For proof that they are unnecessary, look no further than President Obama. He is as hated by Republicans as Hillary is. Yet he is not under investigation. The FBI has not recently called him “extremely careless” with state secrets. He has not been caught in multiple public lies this year. Surely the Republicans would gladly do to him what they have done to Clinton if given the chance. The fact is that he has not given them the chance. He is clean. This makes a huge difference, both in terms of what a president can accomplish in his or her limited time, and in how the world sees the United States of America.

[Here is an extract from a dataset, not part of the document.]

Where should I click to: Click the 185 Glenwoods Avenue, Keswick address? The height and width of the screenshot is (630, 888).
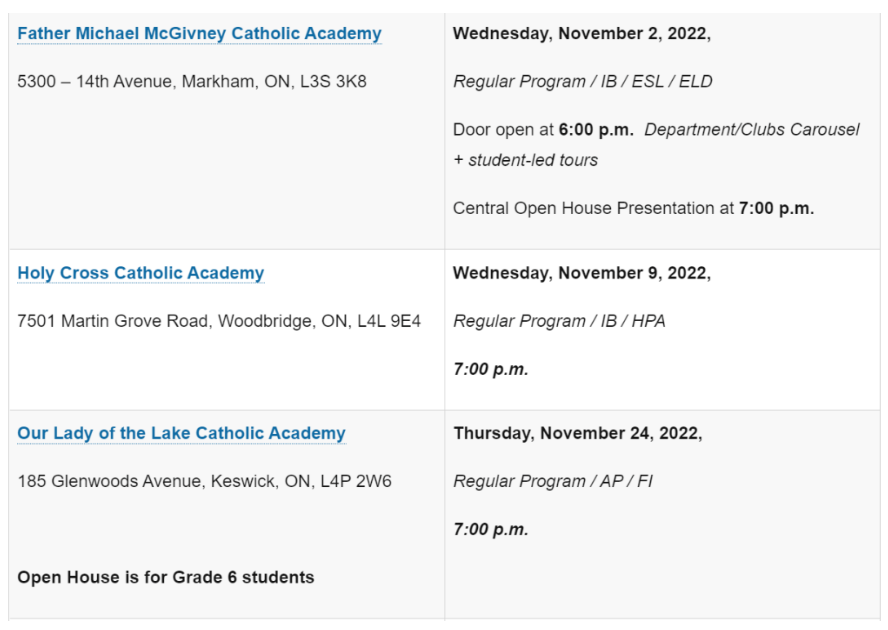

By ignoring this, you are condemning the United States to an unending and destructive argument about the Clintons’ decisions and character instead of a focus on important issues. This need for us to focus on issues is why Bernie Sanders famously declared that he was “sick and tired of your emails.” The Republicans will have no such priorities. Bernie Sanders, like President Obama, is clean. His presidency would have been one about the issues facing the American people.
As I have said, the high point of the convention for me will be Senator Sanders’ speech. I am sure many of you are hoping that his speech will be full of effusive praise for Secretary Clinton and an exuberant declaration that she is the one true answer to all of the problems that America faces. I certainly hope not, for that will rob me and millions of others like me of even that bittersweet moment. Rather, I hope (and expect) that the senator will decry the destructiveness of Donald Trump and the importance of keeping him out of the White House, a position I agree with wholeheartedly, and leave it at that.
I expect the rest of his speech will be the very same one that he has been making for all of the last year, and really, for decades: full of broadsides against millionaires and billionaires who should not be able to buy the U.S. government along with everything else that they have usurped, cries for justice and dignity for the poor and the working class, a hopeful list of the things that we can create if we just all pull together: a single-payer Medicare for all healthcare system, free public college, a new and modern infrastructure instead of the sadly crumbling one we now possess. All of the greatest hits.
Bernie has said many times over the course of his campaign that it isn’t about him, it is about us, about millions of people coming together to say “enough is enough.” That is true. It is also about policy. It is about finding real solutions to real problems and then fighting for them everyday. You Democrats are angry at me for saying that this is not what you have been doing all along. I am angry at you for all of the reasons I have listed.
Can we unify? Maybe. Perhaps not by the time you celebrate your balloon drop, but over the course of the next years as all of these young awakened people come into their own and use all that they’ve learned in the past year to fight for a better world? Maybe.
For us, it will begin with your party showing us that you want it to be our party too.
We can find unity if together we can field honest, ethically-clean candidates. Candidates who have spent their careers in service to the public, not to their own personal power and their wealthy contributors. Candidates who are ready to stand up to the economic royalists, as FDR so rightly called them.
Bernie Sanders and the rest of the progressive wing of this party are ready to move forward with the momentum that they’ve gained this year. Will you treat them with respect? Refrain from marginalizing them? When in the majority will you give their bills a vote on the floor? Will you work with them to create a better, more progressive America?
I hope so. That will be what I call unity.